EXERCISE AIM - Please count the lines in the records below that contain the word "Collapse" with matching case, and reply with the number alone.

========================================

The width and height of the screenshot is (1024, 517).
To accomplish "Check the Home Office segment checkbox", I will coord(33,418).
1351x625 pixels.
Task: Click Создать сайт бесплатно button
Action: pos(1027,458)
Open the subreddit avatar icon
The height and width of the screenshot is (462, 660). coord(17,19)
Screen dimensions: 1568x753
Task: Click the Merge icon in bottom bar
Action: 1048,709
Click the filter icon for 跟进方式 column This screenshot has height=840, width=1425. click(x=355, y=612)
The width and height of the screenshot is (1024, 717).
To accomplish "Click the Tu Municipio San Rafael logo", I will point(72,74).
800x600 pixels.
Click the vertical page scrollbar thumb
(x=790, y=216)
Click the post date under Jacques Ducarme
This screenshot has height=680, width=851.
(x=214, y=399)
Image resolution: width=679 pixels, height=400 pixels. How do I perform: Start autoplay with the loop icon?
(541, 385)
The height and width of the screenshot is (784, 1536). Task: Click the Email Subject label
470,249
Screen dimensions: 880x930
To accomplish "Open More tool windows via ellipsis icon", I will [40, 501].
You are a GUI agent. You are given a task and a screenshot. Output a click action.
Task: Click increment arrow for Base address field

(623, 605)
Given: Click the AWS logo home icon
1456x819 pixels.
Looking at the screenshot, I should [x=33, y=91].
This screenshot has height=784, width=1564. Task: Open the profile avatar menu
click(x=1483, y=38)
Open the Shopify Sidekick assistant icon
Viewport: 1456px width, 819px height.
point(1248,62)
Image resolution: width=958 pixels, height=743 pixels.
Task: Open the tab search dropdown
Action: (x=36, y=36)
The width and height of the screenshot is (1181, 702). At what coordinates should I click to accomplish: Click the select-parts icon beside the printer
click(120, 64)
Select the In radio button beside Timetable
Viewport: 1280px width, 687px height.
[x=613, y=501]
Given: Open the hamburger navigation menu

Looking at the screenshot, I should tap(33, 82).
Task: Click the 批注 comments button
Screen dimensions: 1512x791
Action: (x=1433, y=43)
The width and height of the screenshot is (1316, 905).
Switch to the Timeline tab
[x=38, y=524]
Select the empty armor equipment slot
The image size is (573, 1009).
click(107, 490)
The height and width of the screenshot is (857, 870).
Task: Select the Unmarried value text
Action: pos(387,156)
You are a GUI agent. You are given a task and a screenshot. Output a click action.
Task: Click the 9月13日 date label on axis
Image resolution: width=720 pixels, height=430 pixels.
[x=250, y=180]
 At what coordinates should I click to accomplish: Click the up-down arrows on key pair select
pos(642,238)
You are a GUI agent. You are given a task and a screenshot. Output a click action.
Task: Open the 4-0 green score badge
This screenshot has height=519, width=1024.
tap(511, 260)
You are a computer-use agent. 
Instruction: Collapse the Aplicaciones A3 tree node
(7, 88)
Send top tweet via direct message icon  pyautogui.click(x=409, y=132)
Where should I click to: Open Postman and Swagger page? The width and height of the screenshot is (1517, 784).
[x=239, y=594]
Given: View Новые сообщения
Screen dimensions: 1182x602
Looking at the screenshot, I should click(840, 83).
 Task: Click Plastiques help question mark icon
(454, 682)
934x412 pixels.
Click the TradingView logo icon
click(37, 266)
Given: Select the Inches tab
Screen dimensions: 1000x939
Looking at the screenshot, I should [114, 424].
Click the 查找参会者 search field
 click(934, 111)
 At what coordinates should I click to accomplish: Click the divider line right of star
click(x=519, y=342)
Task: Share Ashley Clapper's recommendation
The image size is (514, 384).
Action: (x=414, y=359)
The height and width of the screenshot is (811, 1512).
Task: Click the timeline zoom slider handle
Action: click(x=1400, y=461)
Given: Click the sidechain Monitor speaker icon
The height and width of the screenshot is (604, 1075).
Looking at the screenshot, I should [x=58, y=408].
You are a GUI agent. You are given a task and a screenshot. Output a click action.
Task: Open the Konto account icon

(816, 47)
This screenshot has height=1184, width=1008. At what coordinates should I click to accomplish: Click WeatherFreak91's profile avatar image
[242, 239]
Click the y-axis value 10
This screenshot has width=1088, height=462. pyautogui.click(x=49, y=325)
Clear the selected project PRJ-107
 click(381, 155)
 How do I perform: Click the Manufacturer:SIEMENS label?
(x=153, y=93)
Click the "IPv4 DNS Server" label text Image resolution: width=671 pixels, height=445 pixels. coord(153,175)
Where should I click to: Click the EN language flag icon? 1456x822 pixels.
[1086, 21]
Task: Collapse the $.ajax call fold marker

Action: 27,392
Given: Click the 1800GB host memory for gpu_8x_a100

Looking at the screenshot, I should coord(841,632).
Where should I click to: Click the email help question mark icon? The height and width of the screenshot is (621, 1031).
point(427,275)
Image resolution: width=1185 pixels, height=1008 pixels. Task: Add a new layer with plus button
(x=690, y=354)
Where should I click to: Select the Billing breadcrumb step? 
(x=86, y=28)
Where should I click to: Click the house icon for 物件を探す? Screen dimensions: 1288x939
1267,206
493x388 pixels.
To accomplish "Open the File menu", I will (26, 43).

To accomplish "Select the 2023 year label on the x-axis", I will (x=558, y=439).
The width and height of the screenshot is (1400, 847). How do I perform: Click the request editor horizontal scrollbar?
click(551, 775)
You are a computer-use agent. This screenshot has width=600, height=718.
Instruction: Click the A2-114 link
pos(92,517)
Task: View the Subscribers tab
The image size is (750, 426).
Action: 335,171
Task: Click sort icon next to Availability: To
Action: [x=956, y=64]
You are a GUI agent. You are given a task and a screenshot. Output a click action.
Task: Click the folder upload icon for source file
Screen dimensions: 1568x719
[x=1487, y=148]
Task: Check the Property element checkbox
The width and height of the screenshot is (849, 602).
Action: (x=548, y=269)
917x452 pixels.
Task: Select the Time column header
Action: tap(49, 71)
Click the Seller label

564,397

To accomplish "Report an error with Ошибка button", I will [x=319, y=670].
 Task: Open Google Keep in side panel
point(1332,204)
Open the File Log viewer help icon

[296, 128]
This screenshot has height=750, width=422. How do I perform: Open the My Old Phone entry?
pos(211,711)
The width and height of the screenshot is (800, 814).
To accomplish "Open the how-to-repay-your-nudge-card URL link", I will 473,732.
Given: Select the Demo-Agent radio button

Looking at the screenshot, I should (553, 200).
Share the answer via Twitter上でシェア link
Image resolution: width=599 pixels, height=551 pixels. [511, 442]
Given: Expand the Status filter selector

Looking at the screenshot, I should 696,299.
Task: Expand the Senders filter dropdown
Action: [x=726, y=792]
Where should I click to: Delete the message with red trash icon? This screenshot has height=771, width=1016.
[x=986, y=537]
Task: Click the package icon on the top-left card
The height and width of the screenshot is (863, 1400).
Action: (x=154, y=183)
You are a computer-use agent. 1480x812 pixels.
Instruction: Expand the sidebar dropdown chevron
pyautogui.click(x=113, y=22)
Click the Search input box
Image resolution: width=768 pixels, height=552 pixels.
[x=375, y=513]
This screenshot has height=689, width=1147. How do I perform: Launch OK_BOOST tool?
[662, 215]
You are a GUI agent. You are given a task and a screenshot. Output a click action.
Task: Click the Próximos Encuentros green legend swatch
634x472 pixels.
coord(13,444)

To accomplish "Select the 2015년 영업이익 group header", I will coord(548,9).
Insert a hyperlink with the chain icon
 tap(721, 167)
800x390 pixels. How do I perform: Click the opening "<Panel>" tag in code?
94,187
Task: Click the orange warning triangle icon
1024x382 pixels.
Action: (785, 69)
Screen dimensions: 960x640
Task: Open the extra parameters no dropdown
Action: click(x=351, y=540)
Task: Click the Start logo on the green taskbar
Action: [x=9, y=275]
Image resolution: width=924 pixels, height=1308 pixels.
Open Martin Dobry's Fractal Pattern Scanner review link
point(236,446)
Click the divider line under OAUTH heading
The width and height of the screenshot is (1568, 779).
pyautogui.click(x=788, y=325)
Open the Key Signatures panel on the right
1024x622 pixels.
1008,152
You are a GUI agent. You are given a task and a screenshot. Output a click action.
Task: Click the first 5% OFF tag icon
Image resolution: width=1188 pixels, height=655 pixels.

========================================

RESULT OF THE TASK - 2